What the task asks: Quote the following lines word for word, reproducing every one of them without any change.

Data section:
....

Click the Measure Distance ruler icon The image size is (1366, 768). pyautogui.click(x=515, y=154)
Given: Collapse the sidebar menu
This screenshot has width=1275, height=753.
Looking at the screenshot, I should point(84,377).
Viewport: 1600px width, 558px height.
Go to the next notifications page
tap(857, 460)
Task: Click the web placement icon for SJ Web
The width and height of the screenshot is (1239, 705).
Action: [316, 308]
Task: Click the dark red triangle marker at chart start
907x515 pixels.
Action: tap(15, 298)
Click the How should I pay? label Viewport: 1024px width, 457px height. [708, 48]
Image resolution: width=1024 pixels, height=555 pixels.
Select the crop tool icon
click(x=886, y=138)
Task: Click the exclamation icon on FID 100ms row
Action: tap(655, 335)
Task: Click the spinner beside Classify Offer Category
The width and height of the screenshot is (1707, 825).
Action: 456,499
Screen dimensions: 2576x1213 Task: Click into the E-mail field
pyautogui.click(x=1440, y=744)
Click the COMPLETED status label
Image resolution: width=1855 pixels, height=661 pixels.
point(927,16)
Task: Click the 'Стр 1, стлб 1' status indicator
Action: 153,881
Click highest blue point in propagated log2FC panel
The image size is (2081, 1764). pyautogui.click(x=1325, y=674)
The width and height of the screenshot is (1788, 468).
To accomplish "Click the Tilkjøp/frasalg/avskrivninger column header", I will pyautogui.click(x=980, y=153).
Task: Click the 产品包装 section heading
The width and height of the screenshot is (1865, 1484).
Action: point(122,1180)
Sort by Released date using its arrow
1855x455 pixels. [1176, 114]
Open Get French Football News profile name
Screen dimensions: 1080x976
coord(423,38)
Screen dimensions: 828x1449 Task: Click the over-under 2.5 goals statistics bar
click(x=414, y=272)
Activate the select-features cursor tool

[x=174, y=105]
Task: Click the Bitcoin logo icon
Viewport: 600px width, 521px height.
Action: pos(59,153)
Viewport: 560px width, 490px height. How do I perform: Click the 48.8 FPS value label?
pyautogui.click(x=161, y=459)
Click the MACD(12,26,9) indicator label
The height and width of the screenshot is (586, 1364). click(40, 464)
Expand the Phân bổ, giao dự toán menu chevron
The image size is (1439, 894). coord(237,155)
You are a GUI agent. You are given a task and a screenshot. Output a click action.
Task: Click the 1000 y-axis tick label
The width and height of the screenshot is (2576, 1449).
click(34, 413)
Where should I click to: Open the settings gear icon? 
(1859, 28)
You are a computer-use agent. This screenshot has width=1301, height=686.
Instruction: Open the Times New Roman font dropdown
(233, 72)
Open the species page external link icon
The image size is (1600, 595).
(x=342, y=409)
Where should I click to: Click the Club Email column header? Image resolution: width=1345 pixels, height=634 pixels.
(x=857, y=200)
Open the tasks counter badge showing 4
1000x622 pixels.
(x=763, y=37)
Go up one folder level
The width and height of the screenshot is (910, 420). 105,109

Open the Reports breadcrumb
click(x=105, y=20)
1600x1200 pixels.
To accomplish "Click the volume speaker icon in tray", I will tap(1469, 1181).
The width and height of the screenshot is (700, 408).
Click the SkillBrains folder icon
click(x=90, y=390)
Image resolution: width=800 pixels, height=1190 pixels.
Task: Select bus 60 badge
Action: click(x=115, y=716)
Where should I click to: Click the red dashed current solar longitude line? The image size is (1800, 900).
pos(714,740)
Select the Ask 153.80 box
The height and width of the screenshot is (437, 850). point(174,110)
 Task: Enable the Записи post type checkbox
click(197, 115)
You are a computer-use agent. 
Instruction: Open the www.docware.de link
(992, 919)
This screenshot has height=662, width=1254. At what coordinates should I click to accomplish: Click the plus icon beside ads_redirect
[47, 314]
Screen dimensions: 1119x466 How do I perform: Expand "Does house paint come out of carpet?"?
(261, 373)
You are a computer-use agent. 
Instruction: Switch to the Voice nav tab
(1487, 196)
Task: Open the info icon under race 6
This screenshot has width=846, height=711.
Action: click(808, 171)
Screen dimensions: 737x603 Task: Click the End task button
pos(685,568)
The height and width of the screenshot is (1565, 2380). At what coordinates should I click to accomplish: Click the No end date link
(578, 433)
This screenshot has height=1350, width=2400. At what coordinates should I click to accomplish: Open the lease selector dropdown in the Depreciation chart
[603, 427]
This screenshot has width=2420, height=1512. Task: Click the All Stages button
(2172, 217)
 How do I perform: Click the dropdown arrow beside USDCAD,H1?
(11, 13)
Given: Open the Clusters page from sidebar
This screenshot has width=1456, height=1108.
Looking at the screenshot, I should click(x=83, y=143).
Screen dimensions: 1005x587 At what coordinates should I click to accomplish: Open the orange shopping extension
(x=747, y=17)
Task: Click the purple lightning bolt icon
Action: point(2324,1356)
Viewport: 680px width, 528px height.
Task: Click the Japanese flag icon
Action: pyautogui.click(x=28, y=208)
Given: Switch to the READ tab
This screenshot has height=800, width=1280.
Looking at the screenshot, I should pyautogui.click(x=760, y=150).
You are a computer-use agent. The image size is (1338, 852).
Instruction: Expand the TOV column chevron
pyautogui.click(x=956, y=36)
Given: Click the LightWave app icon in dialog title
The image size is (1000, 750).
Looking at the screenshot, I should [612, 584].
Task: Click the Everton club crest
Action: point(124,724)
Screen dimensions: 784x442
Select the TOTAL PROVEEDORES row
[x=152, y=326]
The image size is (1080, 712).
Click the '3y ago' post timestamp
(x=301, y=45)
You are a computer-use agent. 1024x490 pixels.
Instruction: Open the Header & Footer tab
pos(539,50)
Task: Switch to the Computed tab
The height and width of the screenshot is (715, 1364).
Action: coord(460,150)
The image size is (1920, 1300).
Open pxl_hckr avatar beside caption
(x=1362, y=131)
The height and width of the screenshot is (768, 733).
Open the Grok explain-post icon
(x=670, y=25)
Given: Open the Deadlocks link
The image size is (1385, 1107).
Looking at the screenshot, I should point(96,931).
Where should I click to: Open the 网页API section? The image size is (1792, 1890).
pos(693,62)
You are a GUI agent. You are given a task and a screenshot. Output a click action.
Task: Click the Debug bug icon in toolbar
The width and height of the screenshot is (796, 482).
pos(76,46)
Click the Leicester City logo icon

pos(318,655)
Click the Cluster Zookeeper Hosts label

....

Correct answer:
Click the Measure Distance ruler icon The image size is (1366, 768). pyautogui.click(x=515, y=154)
Given: Collapse the sidebar menu
This screenshot has width=1275, height=753.
Looking at the screenshot, I should point(84,377).
Viewport: 1600px width, 558px height.
Go to the next notifications page
tap(857, 460)
Task: Click the web placement icon for SJ Web
The width and height of the screenshot is (1239, 705).
Action: [316, 308]
Task: Click the dark red triangle marker at chart start
907x515 pixels.
Action: tap(15, 298)
Click the How should I pay? label Viewport: 1024px width, 457px height. [708, 48]
Image resolution: width=1024 pixels, height=555 pixels.
Select the crop tool icon
click(x=886, y=138)
Task: Click the exclamation icon on FID 100ms row
Action: tap(655, 335)
Task: Click the spinner beside Classify Offer Category
The width and height of the screenshot is (1707, 825).
Action: 456,499
Screen dimensions: 2576x1213 Task: Click into the E-mail field
pyautogui.click(x=1440, y=744)
Click the COMPLETED status label
Image resolution: width=1855 pixels, height=661 pixels.
point(927,16)
Task: Click the 'Стр 1, стлб 1' status indicator
Action: 153,881
Click highest blue point in propagated log2FC panel
The image size is (2081, 1764). pyautogui.click(x=1325, y=674)
The width and height of the screenshot is (1788, 468).
To accomplish "Click the Tilkjøp/frasalg/avskrivninger column header", I will pyautogui.click(x=980, y=153).
Task: Click the 产品包装 section heading
The width and height of the screenshot is (1865, 1484).
Action: point(122,1180)
Sort by Released date using its arrow
1855x455 pixels. [1176, 114]
Open Get French Football News profile name
Screen dimensions: 1080x976
coord(423,38)
Screen dimensions: 828x1449 Task: Click the over-under 2.5 goals statistics bar
click(x=414, y=272)
Activate the select-features cursor tool

[x=174, y=105]
Task: Click the Bitcoin logo icon
Viewport: 600px width, 521px height.
Action: pos(59,153)
Viewport: 560px width, 490px height. How do I perform: Click the 48.8 FPS value label?
pyautogui.click(x=161, y=459)
Click the MACD(12,26,9) indicator label
The height and width of the screenshot is (586, 1364). click(40, 464)
Expand the Phân bổ, giao dự toán menu chevron
The image size is (1439, 894). coord(237,155)
You are a GUI agent. You are given a task and a screenshot. Output a click action.
Task: Click the 1000 y-axis tick label
The width and height of the screenshot is (2576, 1449).
click(34, 413)
Where should I click to: Open the settings gear icon? 
(1859, 28)
You are a computer-use agent. This screenshot has width=1301, height=686.
Instruction: Open the Times New Roman font dropdown
(233, 72)
Open the species page external link icon
The image size is (1600, 595).
(x=342, y=409)
Where should I click to: Click the Club Email column header? Image resolution: width=1345 pixels, height=634 pixels.
(x=857, y=200)
Open the tasks counter badge showing 4
1000x622 pixels.
(x=763, y=37)
Go up one folder level
The width and height of the screenshot is (910, 420). 105,109

Open the Reports breadcrumb
click(x=105, y=20)
1600x1200 pixels.
To accomplish "Click the volume speaker icon in tray", I will tap(1469, 1181).
The width and height of the screenshot is (700, 408).
Click the SkillBrains folder icon
click(x=90, y=390)
Image resolution: width=800 pixels, height=1190 pixels.
Task: Select bus 60 badge
Action: click(x=115, y=716)
Where should I click to: Click the red dashed current solar longitude line? The image size is (1800, 900).
pos(714,740)
Select the Ask 153.80 box
The height and width of the screenshot is (437, 850). point(174,110)
 Task: Enable the Записи post type checkbox
click(197, 115)
You are a computer-use agent. 
Instruction: Open the www.docware.de link
(992, 919)
This screenshot has height=662, width=1254. At what coordinates should I click to accomplish: Click the plus icon beside ads_redirect
[47, 314]
Screen dimensions: 1119x466 How do I perform: Expand "Does house paint come out of carpet?"?
(261, 373)
You are a computer-use agent. 
Instruction: Switch to the Voice nav tab
(1487, 196)
Task: Open the info icon under race 6
This screenshot has width=846, height=711.
Action: click(808, 171)
Screen dimensions: 737x603 Task: Click the End task button
pos(685,568)
The height and width of the screenshot is (1565, 2380). At what coordinates should I click to accomplish: Click the No end date link
(578, 433)
This screenshot has height=1350, width=2400. At what coordinates should I click to accomplish: Open the lease selector dropdown in the Depreciation chart
[603, 427]
This screenshot has width=2420, height=1512. Task: Click the All Stages button
(2172, 217)
 How do I perform: Click the dropdown arrow beside USDCAD,H1?
(11, 13)
Given: Open the Clusters page from sidebar
This screenshot has width=1456, height=1108.
Looking at the screenshot, I should click(x=83, y=143).
Screen dimensions: 1005x587 At what coordinates should I click to accomplish: Open the orange shopping extension
(x=747, y=17)
Task: Click the purple lightning bolt icon
Action: point(2324,1356)
Viewport: 680px width, 528px height.
Task: Click the Japanese flag icon
Action: pyautogui.click(x=28, y=208)
Given: Switch to the READ tab
This screenshot has height=800, width=1280.
Looking at the screenshot, I should pyautogui.click(x=760, y=150).
You are a computer-use agent. The image size is (1338, 852).
Instruction: Expand the TOV column chevron
pyautogui.click(x=956, y=36)
Given: Click the LightWave app icon in dialog title
The image size is (1000, 750).
Looking at the screenshot, I should [612, 584].
Task: Click the Everton club crest
Action: point(124,724)
Screen dimensions: 784x442
Select the TOTAL PROVEEDORES row
[x=152, y=326]
The image size is (1080, 712).
Click the '3y ago' post timestamp
(x=301, y=45)
You are a computer-use agent. 1024x490 pixels.
Instruction: Open the Header & Footer tab
pos(539,50)
Task: Switch to the Computed tab
The height and width of the screenshot is (715, 1364).
Action: coord(460,150)
The image size is (1920, 1300).
Open pxl_hckr avatar beside caption
(x=1362, y=131)
The height and width of the screenshot is (768, 733).
Open the Grok explain-post icon
(x=670, y=25)
Given: Open the Deadlocks link
The image size is (1385, 1107).
Looking at the screenshot, I should point(96,931).
Where should I click to: Open the 网页API section? The image size is (1792, 1890).
pos(693,62)
You are a GUI agent. You are given a task and a screenshot. Output a click action.
Task: Click the Debug bug icon in toolbar
The width and height of the screenshot is (796, 482).
pos(76,46)
Click the Leicester City logo icon

pos(318,655)
Click the Cluster Zookeeper Hosts label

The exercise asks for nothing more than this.